Still, $30.709 billion borrowed over a period of 52 days works out to a rate of $590.55 million in borrowing per day--or $188.992 billion in borrowing per year.
That beats what the government is doing now by well over $1 trillion. According to the latest estimate of the Congressional Budget Office, this years deficit will reach $1.399 trillion.
The calculations in this article are based on numbers reported in the U.S. Treasury Departments Daily Treasury Statements for May 16, 2011 and July 7, 2011.
So, the August 2nd deadline is a lie then?
Well, it will be Ramadan.
How about money for ACORN? Do we have any money for ACORN? You know we gotta buy those votes!
Well, I think they still need another $1 trillion for ACORN, NPR, Planned Parenthood, SEIU, and a few other assorted key players.
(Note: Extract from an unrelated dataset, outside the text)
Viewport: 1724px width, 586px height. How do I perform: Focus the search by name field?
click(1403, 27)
There’s something about the debt limit that REALLY affects people...maybe, just maybe, the Republicans will hold their ground.
...even if giving Obama the store the last few times weakened their hand.
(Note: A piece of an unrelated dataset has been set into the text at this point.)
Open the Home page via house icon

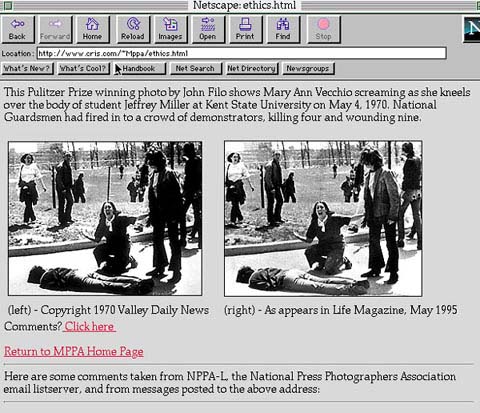(x=93, y=29)
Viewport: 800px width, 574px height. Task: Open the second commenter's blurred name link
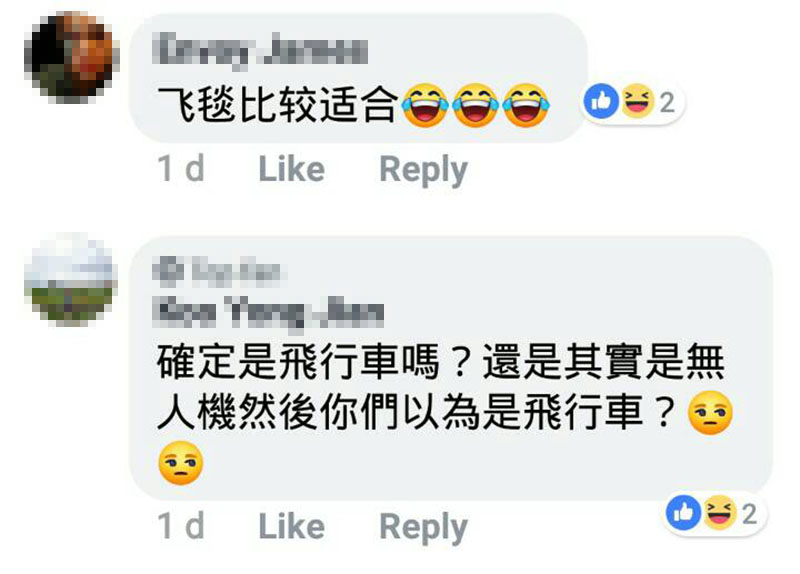270,311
The Aug 2nd deadline is a scam..........Nothing will happen, just like Y2K........
Just one of the facts that the republicans should have been shouting out for the last few months. But instead of that our stupid house leader is talking about how worried he is that the US will default. He knows better, but his real agenda is hidden. And most of the sheeple don’t have a clue.
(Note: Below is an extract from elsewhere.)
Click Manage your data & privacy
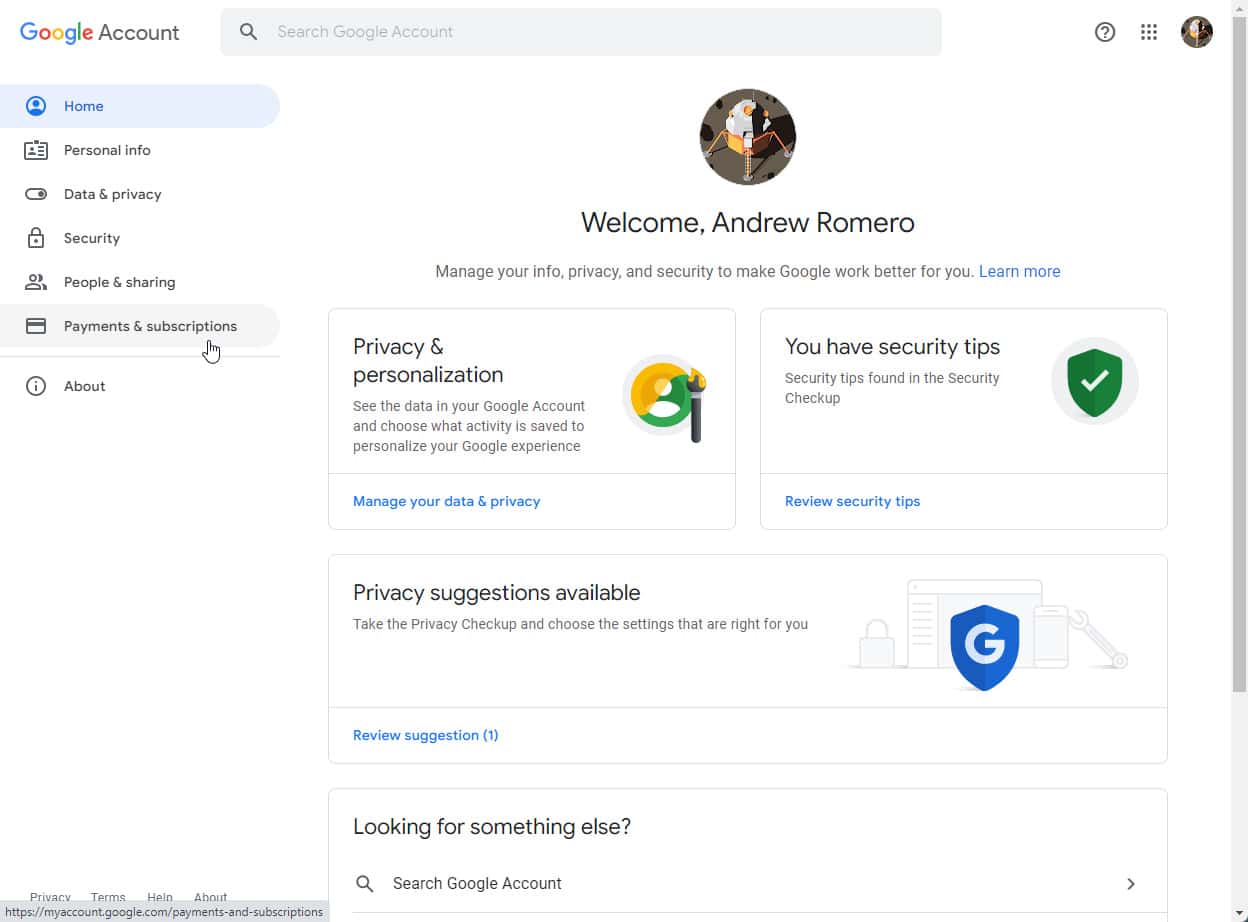1248x922 pixels. point(447,500)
Since Obama likes to talk about “shared sacrifice,” my question is, when are Obama and his fellow Federal Employees going to start Sharing Sacrifice? How about rolling back last year’s massive increases and laying off 9.2% of THEM????
And cut Obama’s jet fuel allotment to 5% BELOW the previous administration (just to show he’s more serious than George W).
Its late and I’m tired but where in yr article do you mention the govt using federal worker retirment savings to fund government operations?
I believe since turbo tax timmy tapped the debt limit, he has blown through about $200 Billion from the civil service/military retirement savings plan TSP “G” fund (401K equivalent, a contributory fund paid in by federal workers and military for retirement)
Our civil service/military retirement savings the govt seized is being replaced by IOU’s, to be paid back with interest when the debt ceilign is raised. It will be all spent, I believe, by about...August 2.
Ho Ho Ho
Hussein claimed recently “only” $666 billion of the PORKulus money was spent. So let’s cancel the remaing amount.
The US government has no real concept of how to account for anything. (e.g. See their definition of “investment”)
Not paying DOD vendors is not a good solution. However, the info that we would be only 200 billion or so in the red instead of 1 trillion 200 billion in the red is amazing.
One has to ask who is getting the other trillion dollars, if all interest, all entitlements, all military and fed workers, and all the major departments have their bills paid with only a 200 billion per year deficit.
The polidiots, all of them, make it sound as if we cannot make our debt payments if we don’t take on more debt to do so.
What they really are saying is that unless we take on more debt they cannot spend more money on social projects.
I have had enough of this government.
I would think one reform that would pay huge dividends would be to eliminate the budget practice of automatic increases every year. IOW, go to a strict baseline budget where a dept gets 100x one year and that is their budget the next year. I think another reform is to make govt employees pay into Social Security and change their pensions from defined benefit to defined contribution.
We will see. If the Pubs don't rule the day they won't win the White House.
The pubbies need a commercial spelling out that we CAN pay everything with the income we have. It needs to be clear, concise, and immediate.
Otherwise, they are idiots....which I suspect. They love to react instead of act. They love to let the dems define the issues, create negative impressions, and then months later try to regroup.
Be nice if they were pro-active for once.